Think about it. Football players are taught aggression and live it on every down. Yet, Lucas was able to separate his most volatile football mentality from his spirituality, his humanity. And produce a solid season at cornerback for the Panthers, to boot.
Former NFL cornerback Troy Vincent says Lucas is a rare man.
"We don't know what escalated things to that point -- there are always three sides to a story," Vincent said. "We do know that Ken Lucas was physically attacked by a teammate and that people saw that on TV highlights not just in America, but around the world. Those pictures will last for his lifetime and beyond. You know how we are. You know how people are, how they judge.
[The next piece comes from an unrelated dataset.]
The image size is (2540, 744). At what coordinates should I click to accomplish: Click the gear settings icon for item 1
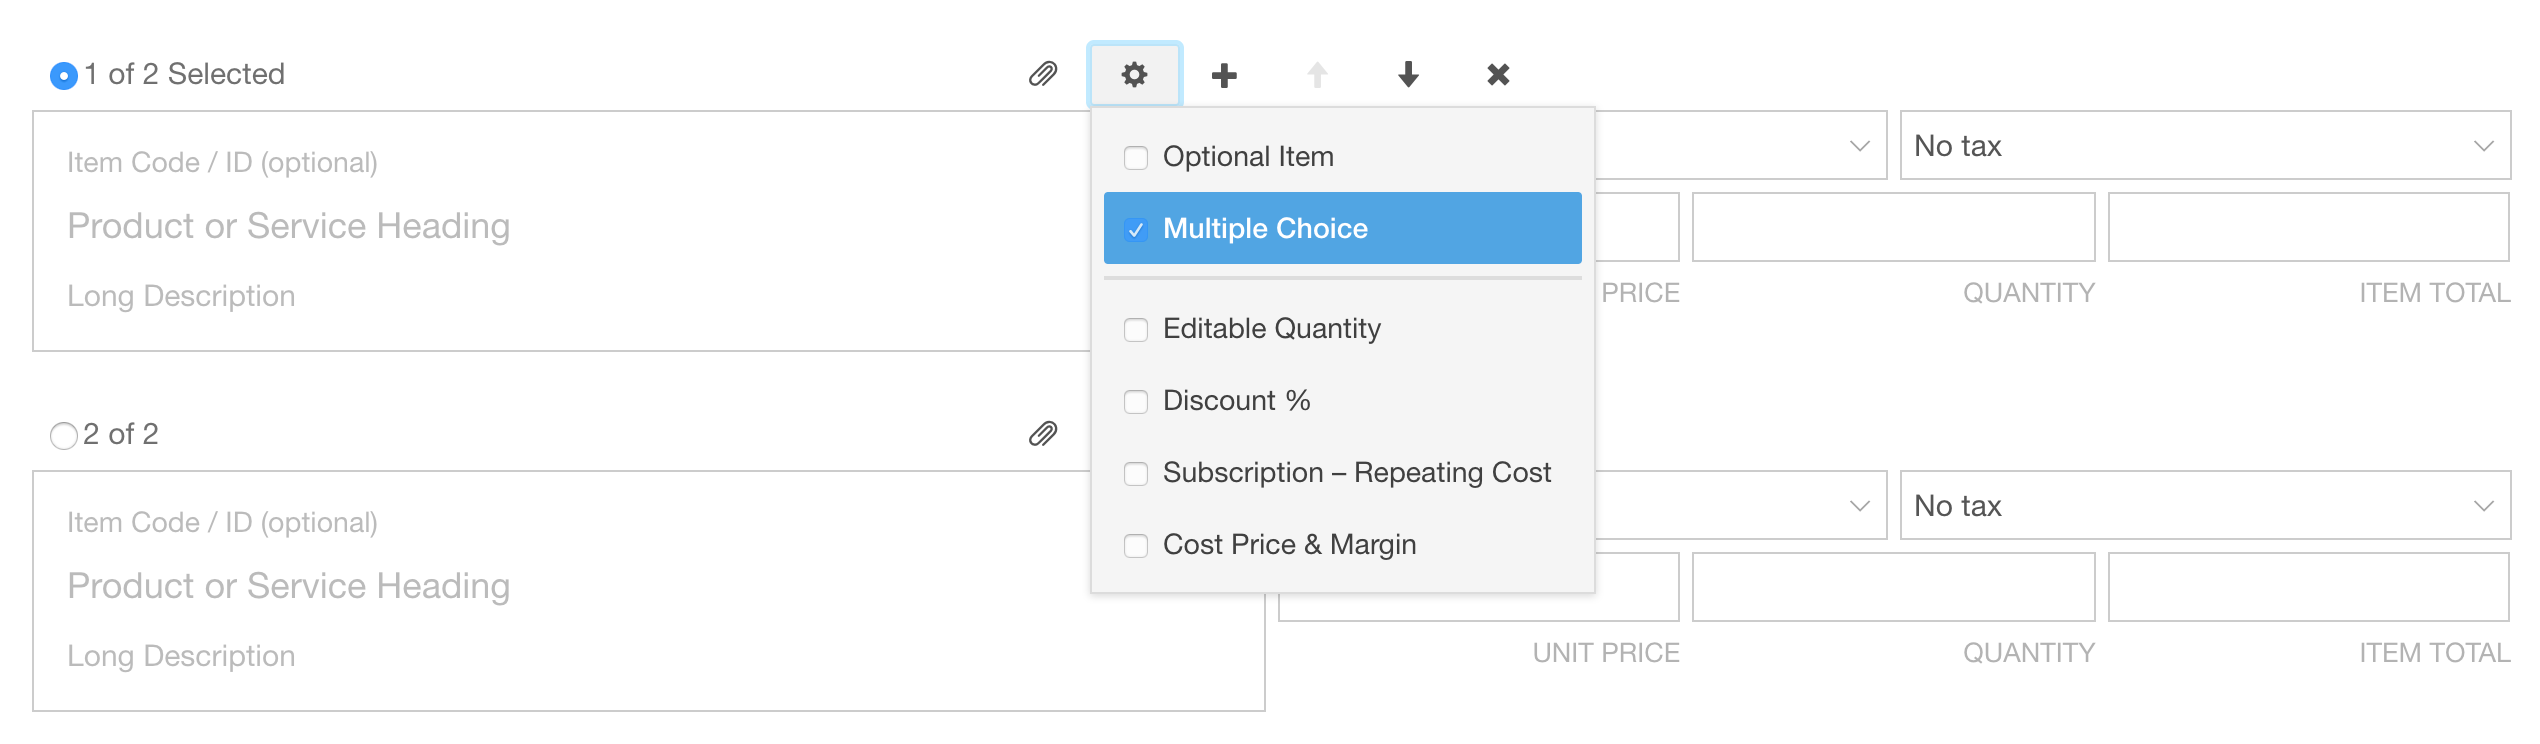(1134, 74)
Every time that man walked into that facility afterward, every time he has been in public, people remember him being on the ground. People think: 'That's the guy that let someone take advantage of him. That got beat up. That's the guy who got his tail whipped. That got dropped.' That, alone, is a challenge to overcome.
"Someone just basically challenged your manhood in front of your football family? Who wouldn't respond in a confrontational way? It truly shows what he is. He is class, dignity and respect. Yet, that part of it is not a glamorous story. I haven't seen this as anybody's cover story. I don't see that story among the football highlights. This could have been a ticking bomb that exploded among the Panthers for the entire season. But Ken Lucas did a great thing. He forgave. And gets a reward, and so does his team with the kind of season they are having."
Lucas said he has never worried about being the brunt of jokes.
"God takes the negative away," Lucas said. "Any non-believer might not understand that and I realize that. But forgiveness is not just for us. It is for God's glory. I did the right thing."
Lucas turns 30 next month. This is his eighth NFL season and fourth with the Panthers. Seattle selected him in the 2001 draft from Mississippi. He was born in Cleveland, Miss., has 24 career picks and over the last eight years has been a solid NFL cornerback. He has been responsible, professional in his work habits. His post-career goals are to help needy children around the world by building homes and schools and opportunities for them to attend college.
NFL playoff picture
The man stands out more than the player to Pastor Tim Johnson, an NFL defensive tackle from 1987 through 1996 and who helped lead Washington over Buffalo in Super Bowl XXVI.
Johnson is now pastor of the Orlando World Outreach Center.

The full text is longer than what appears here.